Where the listing below has a line containing "Given: Click the small", output that line and all lines after it, verbatim, and no others.

•••

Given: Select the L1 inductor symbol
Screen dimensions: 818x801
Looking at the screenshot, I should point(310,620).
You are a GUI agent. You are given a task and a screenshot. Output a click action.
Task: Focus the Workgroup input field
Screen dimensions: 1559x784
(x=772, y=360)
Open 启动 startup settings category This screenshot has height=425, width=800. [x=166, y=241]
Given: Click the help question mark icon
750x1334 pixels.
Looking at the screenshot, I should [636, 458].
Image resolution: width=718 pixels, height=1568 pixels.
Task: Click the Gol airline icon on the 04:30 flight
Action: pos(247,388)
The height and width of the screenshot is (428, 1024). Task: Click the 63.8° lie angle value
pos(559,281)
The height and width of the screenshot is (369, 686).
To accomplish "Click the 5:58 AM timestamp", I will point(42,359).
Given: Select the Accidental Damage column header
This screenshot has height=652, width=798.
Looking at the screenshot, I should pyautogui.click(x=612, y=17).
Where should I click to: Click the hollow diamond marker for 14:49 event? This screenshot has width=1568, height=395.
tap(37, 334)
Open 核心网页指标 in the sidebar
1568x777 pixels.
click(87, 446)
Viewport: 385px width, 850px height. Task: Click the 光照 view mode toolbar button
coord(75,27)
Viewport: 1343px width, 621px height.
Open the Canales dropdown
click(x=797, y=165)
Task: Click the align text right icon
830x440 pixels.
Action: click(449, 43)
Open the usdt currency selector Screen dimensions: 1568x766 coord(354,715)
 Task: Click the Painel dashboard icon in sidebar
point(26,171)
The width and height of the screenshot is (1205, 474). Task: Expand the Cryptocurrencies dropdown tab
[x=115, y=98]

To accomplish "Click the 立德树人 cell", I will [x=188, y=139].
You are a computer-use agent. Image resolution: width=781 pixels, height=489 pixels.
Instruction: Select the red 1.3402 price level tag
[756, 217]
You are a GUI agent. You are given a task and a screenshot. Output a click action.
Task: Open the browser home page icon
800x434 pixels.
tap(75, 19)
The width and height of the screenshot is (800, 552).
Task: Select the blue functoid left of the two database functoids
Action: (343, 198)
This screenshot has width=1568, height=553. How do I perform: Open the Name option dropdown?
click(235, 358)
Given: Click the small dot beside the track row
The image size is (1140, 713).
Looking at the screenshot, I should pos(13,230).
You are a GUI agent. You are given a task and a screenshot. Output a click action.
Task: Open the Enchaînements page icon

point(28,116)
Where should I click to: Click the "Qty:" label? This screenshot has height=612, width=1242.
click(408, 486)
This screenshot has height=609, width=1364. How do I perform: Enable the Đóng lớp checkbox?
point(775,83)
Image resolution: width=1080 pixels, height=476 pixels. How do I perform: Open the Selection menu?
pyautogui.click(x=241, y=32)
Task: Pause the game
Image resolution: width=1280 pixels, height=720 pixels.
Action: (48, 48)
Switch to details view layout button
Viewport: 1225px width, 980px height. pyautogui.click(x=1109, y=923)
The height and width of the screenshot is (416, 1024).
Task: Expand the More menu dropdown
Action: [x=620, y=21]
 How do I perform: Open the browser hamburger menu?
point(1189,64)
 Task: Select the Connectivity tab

•••

__Response for this exercise__
Given: Click the small dot beside the track row
The image size is (1140, 713).
Looking at the screenshot, I should pos(13,230).
You are a GUI agent. You are given a task and a screenshot. Output a click action.
Task: Open the Enchaînements page icon

point(28,116)
Where should I click to: Click the "Qty:" label? This screenshot has height=612, width=1242.
click(408, 486)
This screenshot has height=609, width=1364. How do I perform: Enable the Đóng lớp checkbox?
point(775,83)
Image resolution: width=1080 pixels, height=476 pixels. How do I perform: Open the Selection menu?
pyautogui.click(x=241, y=32)
Task: Pause the game
Image resolution: width=1280 pixels, height=720 pixels.
Action: (48, 48)
Switch to details view layout button
Viewport: 1225px width, 980px height. pyautogui.click(x=1109, y=923)
The height and width of the screenshot is (416, 1024).
Task: Expand the More menu dropdown
Action: [x=620, y=21]
 How do I perform: Open the browser hamburger menu?
point(1189,64)
 Task: Select the Connectivity tab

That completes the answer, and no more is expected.